Si on décide de faire l’impasse sur un voyage qui coûte, en énergie et en €uros, comment fait-on pour suivre l’événement à distance, depuis son canapé ?
Les chapitres suivants dressent un portrait des moyens mis en place pour suivre la folie d’Essen. Moyen le plus souvent couplé à Internet, car pour suivre à distance, avant, pendant et après, au plus près de l’actu, au cœur de la masse d’infos quasi en mouvement permanent, il n’y a actuellement que le web. Amateur et professionnel. En léger différé et en live. La TTTeam, en professionnel qui se respecte et en amateur de la chose ludique, y était. Forcément. Pour la dixième année consécutive. 10 ans déjà. Le magazine ne manque pas de souligner notre présence.

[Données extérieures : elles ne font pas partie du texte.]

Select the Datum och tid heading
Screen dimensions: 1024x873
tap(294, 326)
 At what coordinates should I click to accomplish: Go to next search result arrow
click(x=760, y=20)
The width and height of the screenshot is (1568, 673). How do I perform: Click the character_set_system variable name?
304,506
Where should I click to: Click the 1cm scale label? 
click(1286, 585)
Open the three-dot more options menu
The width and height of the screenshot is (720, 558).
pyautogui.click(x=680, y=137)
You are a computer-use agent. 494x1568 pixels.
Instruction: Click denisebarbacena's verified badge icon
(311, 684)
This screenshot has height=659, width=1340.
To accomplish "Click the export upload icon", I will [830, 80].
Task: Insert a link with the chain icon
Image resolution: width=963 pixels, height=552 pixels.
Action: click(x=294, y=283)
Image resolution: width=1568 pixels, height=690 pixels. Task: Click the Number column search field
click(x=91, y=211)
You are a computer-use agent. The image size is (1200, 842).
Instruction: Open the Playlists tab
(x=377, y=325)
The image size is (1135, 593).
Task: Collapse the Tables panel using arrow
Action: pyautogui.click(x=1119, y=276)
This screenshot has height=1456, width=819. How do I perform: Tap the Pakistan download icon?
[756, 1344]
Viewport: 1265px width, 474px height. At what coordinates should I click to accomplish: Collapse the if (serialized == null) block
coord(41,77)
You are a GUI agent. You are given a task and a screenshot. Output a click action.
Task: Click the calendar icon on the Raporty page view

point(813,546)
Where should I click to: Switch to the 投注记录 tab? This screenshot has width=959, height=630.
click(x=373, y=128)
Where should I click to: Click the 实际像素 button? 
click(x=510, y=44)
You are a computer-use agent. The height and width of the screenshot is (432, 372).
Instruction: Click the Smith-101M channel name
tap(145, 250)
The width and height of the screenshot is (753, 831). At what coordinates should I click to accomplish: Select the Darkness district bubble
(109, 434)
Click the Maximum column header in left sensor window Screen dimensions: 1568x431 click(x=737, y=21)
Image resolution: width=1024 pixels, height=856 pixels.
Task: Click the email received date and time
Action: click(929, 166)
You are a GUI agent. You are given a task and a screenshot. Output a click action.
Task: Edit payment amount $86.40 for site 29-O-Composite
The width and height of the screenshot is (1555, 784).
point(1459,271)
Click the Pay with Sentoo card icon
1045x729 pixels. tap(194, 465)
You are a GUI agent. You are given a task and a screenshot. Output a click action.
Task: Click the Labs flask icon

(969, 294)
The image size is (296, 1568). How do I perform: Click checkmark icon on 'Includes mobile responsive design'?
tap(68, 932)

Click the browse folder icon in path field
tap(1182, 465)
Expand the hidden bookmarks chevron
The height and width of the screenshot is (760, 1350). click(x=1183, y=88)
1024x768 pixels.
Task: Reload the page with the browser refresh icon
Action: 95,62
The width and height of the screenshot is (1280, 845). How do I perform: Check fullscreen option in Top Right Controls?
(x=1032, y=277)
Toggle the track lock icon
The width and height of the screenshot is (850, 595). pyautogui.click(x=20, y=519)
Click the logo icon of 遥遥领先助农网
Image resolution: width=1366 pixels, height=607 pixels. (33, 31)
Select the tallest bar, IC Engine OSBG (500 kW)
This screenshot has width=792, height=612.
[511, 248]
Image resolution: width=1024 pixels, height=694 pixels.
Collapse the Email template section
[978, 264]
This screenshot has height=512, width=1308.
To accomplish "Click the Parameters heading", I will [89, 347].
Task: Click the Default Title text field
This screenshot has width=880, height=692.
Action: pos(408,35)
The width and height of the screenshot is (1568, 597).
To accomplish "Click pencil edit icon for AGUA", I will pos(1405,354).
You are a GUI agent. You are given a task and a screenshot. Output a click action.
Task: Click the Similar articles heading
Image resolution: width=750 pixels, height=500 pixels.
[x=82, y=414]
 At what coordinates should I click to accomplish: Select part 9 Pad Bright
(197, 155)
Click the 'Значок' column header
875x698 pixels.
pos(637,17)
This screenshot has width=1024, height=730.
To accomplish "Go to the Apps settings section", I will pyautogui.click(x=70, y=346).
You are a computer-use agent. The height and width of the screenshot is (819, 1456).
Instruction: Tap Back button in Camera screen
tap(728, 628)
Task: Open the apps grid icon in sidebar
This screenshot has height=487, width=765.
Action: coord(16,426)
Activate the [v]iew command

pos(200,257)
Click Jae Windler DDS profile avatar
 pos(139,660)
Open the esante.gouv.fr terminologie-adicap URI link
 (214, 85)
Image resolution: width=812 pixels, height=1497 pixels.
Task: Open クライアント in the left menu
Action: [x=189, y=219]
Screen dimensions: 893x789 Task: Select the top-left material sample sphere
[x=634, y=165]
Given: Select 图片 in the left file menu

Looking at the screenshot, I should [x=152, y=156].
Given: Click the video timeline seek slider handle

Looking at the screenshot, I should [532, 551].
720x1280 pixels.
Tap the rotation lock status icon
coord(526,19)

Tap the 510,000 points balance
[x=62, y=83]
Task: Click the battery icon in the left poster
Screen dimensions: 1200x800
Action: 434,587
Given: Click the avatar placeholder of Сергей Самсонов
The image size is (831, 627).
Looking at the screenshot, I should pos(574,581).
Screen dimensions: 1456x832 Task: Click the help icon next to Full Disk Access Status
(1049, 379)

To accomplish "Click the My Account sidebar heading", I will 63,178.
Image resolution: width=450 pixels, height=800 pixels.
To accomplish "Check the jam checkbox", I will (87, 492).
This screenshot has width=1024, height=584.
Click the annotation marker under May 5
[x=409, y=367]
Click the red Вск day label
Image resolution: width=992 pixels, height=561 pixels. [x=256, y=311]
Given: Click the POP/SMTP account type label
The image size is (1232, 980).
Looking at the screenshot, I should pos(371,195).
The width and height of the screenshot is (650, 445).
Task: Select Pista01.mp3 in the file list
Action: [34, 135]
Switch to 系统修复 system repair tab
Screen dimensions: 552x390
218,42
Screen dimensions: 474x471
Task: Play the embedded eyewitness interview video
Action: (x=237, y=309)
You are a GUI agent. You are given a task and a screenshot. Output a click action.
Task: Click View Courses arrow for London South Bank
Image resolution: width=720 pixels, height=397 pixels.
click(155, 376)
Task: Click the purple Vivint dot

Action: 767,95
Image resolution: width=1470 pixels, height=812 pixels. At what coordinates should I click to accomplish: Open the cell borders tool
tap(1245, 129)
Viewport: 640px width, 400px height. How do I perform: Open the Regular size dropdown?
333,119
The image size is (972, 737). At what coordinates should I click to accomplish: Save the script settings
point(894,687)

Et c’est là que les rédacteurs se posent des questions, et ce sont ces questions qui m’ont donné envie de réagir.
Ils comparent notre dispositif et celui du site américain BoardgamesGeek (BGG). Trouvant que BGG « supplantait » la concurrence dans tous les domaines, assurant même que nous avions un « temps de retard significatif ». Ils écrivent « Le site français semblait avoir délaissé la possibilité de couvrir les choses de manières précises, comme il l’avait pourtant fait à cannes cette année. ». Suit une série de questions. « Problème logistique ? ». « Questions de moyen ? ». « Une manière de ne pas suivre et de penser avec un coup d’avance ? ». Ça tombe bien, j’ai les réponses.
Il est vrai que nous avons apporté moins de moyens que BGG. C’est un fait. Mais, étonnamment sans doute pour certains, c’était une volonté. Non pas de faire moins que les Américains, car peut nous importe leurs moyens, et si nous voulions nous aurons les mêmes, voire plus, car notre équipement vidéo est bien supérieur. En gros, s’il fallait comparer nos « kikis », nous pouvons aligner 8 caméras HD en live quand ils sont limités à 3 ou 4. Houais Madame. Comme disait le poète « les Américains n’ont peur de rien. Les Américains ains... », nous non plus. Mais est-ce vraiment intéressant ? Est-ce que tout cela en vaut le coût ?
Le premier constat, relevé dans l’article car nous l’avons dit, c’est que Tric Trac n’a pas fait moins que l’année dernière, ni moins que les années précédentes d’ailleurs. Non. J’irais plus loin en disant que nous n’avons jamais fait autant sur Essen. Eh oui.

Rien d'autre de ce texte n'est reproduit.